→ About this exercise
Return the lines below exactly, from the first line to the line that contains "Task: Open the Vencimento calendar picker". Leave out pictures.
##########
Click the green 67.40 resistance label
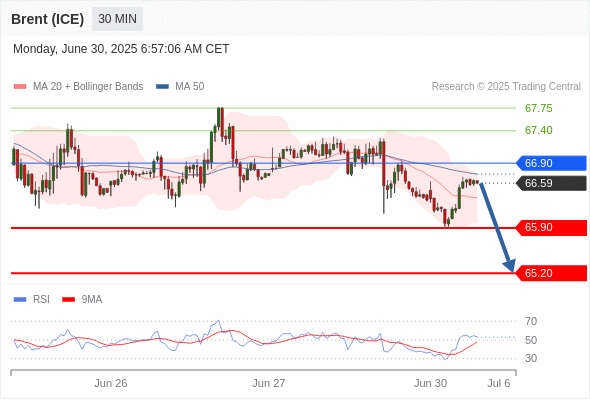Viewport: 590px width, 400px height. coord(538,130)
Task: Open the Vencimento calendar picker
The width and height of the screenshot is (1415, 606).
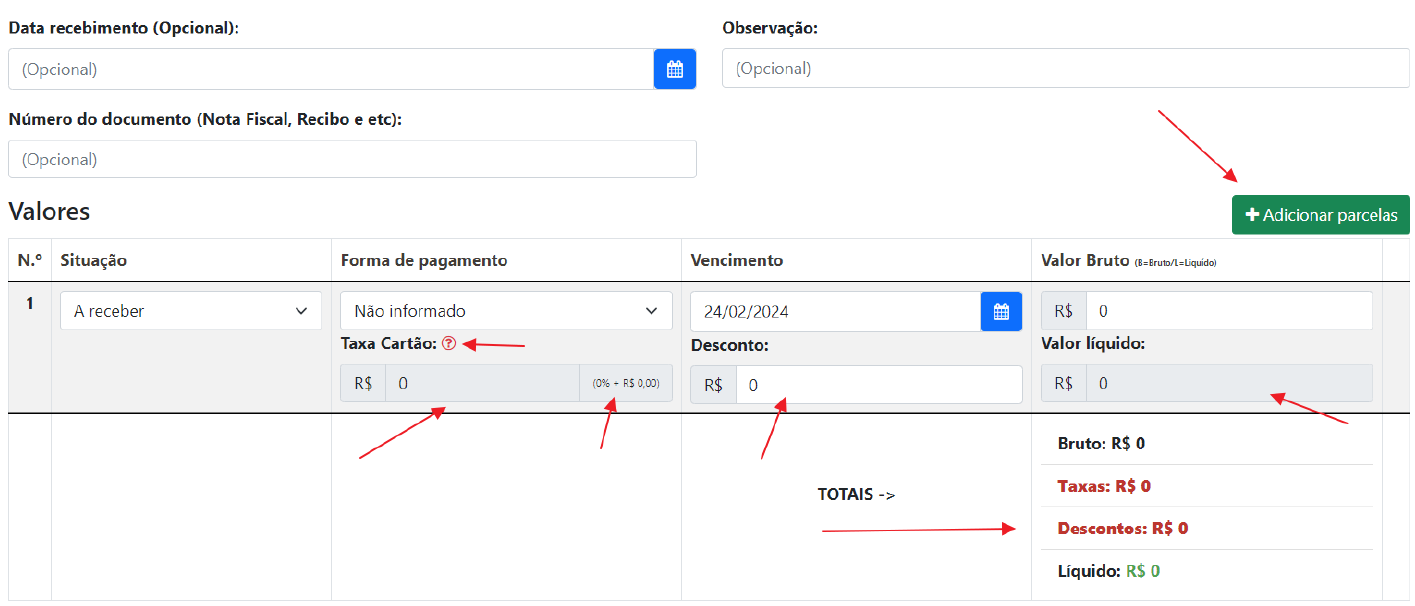Action: [1001, 311]
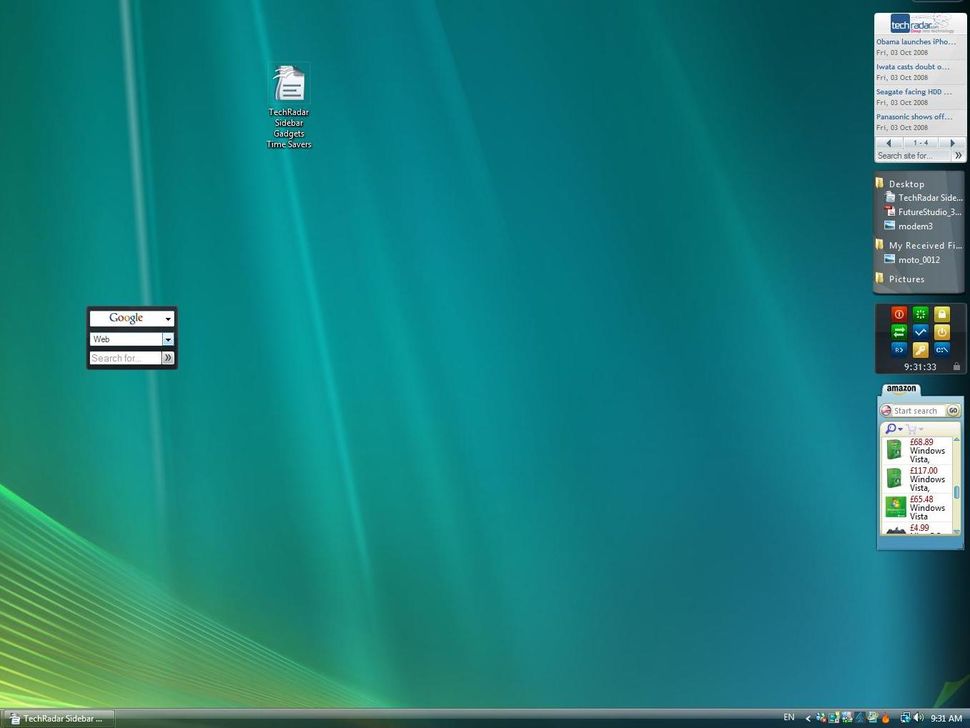Open the dropdown arrow beside the Amazon magnifier
The width and height of the screenshot is (970, 728).
pos(900,428)
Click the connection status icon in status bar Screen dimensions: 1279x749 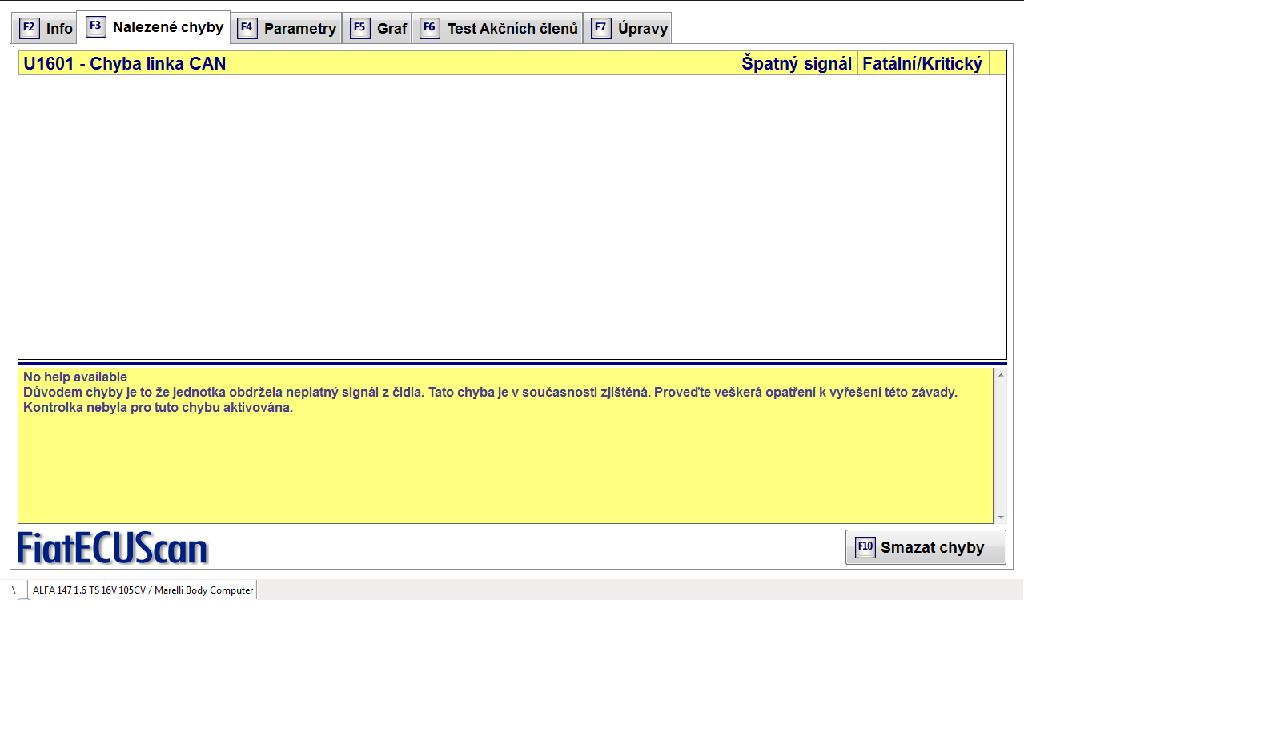(x=18, y=591)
##########
→ Response to this task
Click the green 67.40 resistance label
Viewport: 590px width, 400px height. coord(538,130)
Task: Open the Vencimento calendar picker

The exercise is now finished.